• SUPPLIED INFORMATION:

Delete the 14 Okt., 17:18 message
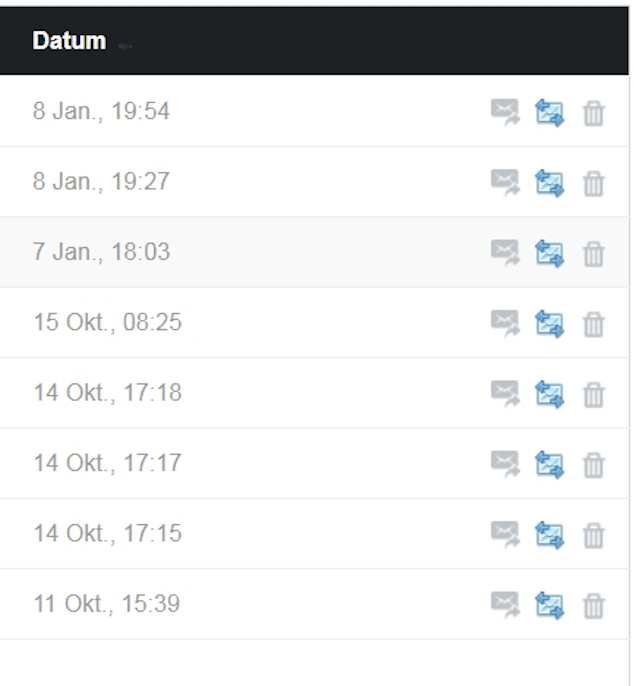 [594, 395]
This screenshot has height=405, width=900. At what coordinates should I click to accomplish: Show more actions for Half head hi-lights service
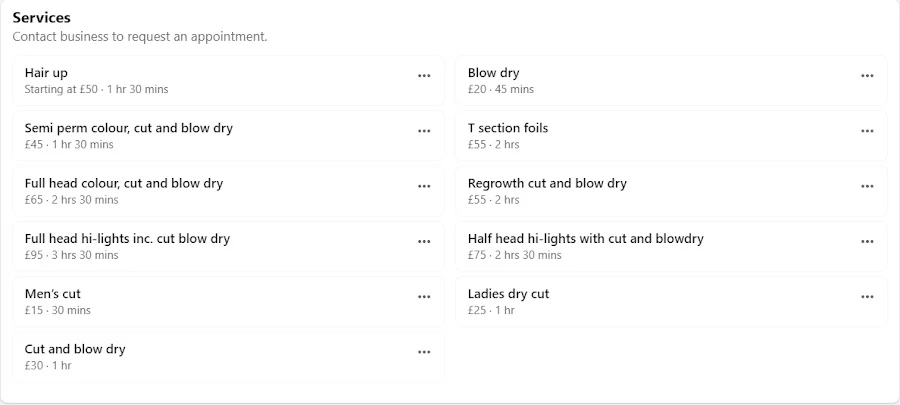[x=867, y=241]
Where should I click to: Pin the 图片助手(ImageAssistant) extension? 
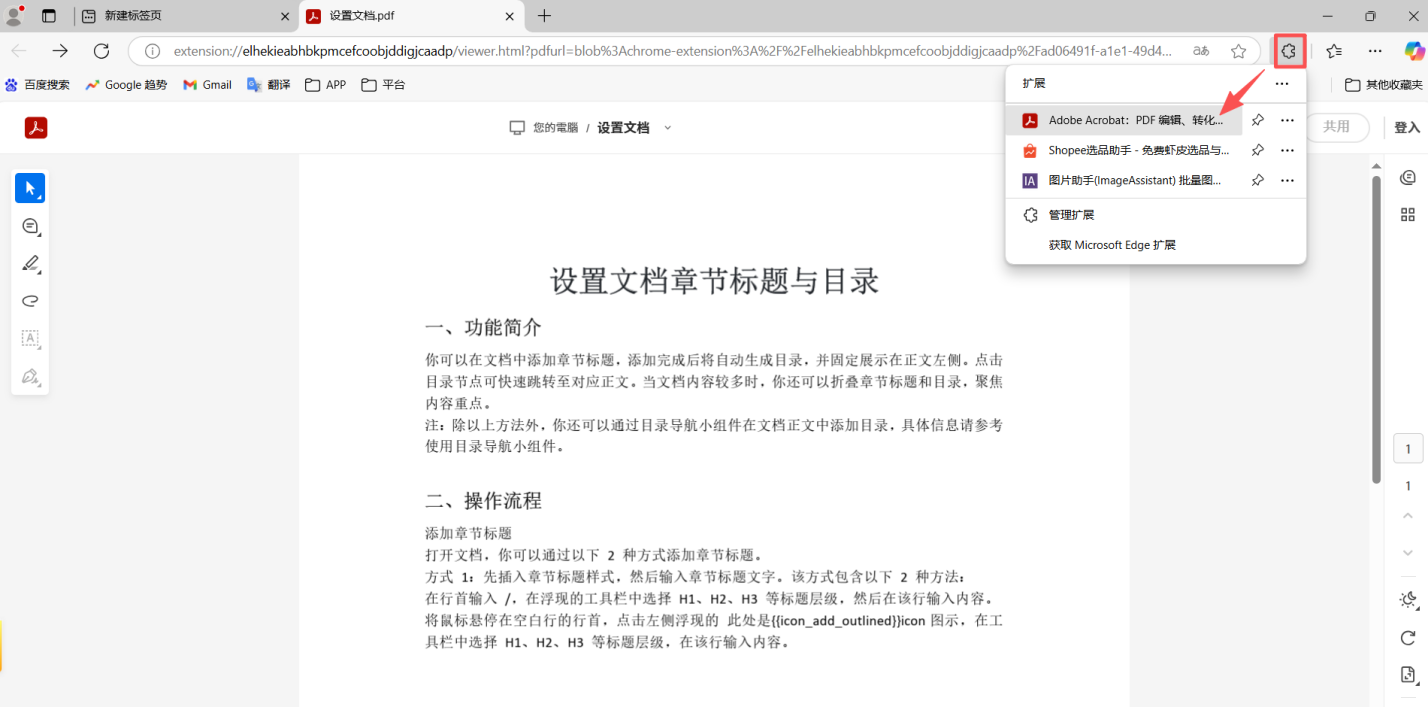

• ABOUT THIS TASK:
Produce a word-for-word version of the material, with no pictures included.

• SOLUTION FOR THIS PROBLEM:
Delete the 14 Okt., 17:18 message
 [594, 395]
This screenshot has height=405, width=900. At what coordinates should I click to accomplish: Show more actions for Half head hi-lights service
[x=867, y=241]
Where should I click to: Pin the 图片助手(ImageAssistant) extension? 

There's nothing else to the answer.